## What is needed
Rewrite the data from its start through the line containing "coord(149,28)", changing "computer-use agent" to "GUI agent" and leaving everything else unchanged.

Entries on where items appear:
▽

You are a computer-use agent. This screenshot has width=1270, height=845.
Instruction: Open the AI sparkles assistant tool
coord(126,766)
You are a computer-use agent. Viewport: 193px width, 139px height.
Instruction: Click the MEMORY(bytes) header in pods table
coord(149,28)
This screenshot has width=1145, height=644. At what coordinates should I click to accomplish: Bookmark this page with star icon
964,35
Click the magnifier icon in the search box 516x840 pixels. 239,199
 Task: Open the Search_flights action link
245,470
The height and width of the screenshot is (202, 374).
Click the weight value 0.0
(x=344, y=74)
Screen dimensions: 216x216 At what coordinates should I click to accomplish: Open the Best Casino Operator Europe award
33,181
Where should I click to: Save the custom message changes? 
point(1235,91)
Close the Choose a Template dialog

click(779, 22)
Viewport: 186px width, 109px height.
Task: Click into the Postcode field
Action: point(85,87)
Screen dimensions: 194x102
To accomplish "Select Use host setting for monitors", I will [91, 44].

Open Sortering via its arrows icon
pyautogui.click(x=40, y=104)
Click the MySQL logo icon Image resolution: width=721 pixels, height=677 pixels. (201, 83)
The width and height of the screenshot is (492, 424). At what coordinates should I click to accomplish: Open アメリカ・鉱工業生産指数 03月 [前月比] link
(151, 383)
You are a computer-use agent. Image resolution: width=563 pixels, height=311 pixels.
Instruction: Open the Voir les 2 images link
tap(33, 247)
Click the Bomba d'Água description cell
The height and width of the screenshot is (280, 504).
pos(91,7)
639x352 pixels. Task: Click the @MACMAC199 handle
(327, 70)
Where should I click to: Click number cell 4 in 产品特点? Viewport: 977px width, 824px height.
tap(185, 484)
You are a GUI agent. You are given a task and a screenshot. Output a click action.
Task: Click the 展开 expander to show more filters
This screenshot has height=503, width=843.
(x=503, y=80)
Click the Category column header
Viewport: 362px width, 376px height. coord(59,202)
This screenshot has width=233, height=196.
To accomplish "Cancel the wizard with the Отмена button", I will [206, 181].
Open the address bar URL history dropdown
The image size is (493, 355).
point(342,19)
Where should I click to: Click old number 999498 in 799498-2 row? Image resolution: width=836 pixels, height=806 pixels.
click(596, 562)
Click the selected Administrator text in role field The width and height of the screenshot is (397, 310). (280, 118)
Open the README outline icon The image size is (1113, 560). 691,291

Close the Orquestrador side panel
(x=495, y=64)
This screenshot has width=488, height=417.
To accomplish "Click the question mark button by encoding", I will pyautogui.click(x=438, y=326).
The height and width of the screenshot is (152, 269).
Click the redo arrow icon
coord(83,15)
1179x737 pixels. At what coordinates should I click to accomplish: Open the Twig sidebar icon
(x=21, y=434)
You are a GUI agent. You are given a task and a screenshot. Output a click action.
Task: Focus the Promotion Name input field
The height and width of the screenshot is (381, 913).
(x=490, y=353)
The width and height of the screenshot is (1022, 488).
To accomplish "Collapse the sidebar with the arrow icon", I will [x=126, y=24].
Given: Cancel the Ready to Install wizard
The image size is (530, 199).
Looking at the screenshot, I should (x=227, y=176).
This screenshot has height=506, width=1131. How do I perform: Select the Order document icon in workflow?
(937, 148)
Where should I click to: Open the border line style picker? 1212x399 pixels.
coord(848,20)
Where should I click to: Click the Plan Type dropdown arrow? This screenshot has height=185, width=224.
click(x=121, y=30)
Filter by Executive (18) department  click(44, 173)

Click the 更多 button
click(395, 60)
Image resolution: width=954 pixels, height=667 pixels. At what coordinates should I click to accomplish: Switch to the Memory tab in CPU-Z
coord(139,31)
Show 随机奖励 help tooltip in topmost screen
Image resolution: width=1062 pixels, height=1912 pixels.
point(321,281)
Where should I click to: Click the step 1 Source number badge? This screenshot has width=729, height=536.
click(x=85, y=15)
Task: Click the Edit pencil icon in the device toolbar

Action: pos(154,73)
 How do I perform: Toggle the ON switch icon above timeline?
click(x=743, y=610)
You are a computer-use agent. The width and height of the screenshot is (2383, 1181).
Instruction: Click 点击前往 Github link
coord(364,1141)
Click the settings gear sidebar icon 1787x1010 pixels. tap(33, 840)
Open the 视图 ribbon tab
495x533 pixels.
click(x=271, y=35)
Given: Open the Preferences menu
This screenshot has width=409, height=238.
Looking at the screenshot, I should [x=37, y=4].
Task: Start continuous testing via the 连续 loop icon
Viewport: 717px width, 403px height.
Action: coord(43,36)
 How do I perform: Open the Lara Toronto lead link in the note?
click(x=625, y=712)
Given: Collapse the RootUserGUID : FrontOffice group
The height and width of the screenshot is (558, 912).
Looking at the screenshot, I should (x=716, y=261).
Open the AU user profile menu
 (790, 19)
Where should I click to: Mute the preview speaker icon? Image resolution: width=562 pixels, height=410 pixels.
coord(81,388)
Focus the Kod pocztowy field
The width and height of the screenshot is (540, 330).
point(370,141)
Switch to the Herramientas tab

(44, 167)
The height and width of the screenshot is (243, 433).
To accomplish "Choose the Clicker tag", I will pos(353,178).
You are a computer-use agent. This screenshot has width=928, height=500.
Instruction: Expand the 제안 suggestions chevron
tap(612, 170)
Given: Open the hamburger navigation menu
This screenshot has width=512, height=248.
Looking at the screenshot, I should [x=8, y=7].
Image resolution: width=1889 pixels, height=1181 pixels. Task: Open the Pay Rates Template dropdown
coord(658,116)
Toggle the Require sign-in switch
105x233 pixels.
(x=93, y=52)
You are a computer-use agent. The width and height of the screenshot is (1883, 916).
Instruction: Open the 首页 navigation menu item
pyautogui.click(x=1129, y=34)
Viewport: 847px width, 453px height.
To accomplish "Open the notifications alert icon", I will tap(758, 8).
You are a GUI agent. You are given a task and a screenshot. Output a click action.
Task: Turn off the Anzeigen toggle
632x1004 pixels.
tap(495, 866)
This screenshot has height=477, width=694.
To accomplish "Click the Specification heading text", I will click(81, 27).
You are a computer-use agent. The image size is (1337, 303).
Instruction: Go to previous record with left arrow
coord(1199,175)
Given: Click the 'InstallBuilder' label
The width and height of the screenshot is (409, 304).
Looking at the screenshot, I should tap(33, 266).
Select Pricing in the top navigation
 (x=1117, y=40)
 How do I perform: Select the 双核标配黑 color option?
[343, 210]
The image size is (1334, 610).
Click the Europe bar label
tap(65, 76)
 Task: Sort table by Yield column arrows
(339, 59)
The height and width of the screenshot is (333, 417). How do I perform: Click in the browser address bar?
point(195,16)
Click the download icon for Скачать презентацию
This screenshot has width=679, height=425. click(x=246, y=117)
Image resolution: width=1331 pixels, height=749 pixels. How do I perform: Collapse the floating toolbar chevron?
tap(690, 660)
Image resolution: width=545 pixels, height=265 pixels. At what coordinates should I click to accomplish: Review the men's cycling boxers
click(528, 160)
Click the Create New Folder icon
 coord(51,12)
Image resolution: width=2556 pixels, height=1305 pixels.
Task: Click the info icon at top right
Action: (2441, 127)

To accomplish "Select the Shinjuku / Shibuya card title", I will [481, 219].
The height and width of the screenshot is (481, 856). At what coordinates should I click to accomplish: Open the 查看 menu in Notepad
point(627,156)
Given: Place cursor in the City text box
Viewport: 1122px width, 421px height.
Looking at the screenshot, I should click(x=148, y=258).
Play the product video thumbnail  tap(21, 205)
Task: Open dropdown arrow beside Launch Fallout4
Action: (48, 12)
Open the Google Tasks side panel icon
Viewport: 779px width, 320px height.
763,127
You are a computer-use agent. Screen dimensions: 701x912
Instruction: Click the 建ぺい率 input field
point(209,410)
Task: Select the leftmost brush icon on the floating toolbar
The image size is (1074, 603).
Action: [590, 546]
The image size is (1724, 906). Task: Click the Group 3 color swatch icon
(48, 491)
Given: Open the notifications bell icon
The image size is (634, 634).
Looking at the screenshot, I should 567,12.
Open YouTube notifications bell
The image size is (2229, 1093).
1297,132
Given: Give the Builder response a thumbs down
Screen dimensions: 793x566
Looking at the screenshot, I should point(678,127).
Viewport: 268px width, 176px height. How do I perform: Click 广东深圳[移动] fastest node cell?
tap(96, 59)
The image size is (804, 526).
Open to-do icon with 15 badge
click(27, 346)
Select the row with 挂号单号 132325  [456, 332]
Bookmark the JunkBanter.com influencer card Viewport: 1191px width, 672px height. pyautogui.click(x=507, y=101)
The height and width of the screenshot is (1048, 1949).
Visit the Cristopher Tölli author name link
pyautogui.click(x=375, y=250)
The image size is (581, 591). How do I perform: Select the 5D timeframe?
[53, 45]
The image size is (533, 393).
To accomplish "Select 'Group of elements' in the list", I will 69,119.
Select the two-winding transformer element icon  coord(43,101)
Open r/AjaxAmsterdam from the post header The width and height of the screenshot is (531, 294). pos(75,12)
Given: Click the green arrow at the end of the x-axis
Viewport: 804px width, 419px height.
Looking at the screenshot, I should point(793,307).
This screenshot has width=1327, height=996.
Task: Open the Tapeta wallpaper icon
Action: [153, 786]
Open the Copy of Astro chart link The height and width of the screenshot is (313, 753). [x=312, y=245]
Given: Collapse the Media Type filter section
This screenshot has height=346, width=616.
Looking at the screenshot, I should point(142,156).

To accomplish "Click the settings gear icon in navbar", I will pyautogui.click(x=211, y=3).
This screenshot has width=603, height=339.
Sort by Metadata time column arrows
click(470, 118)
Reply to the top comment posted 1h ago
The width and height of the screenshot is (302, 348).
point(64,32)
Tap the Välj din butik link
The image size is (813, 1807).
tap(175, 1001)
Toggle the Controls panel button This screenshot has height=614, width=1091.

△

## Answer to the exercise
You are a GUI agent. This screenshot has width=1270, height=845.
Instruction: Open the AI sparkles assistant tool
coord(126,766)
You are a GUI agent. Viewport: 193px width, 139px height.
Instruction: Click the MEMORY(bytes) header in pods table
coord(149,28)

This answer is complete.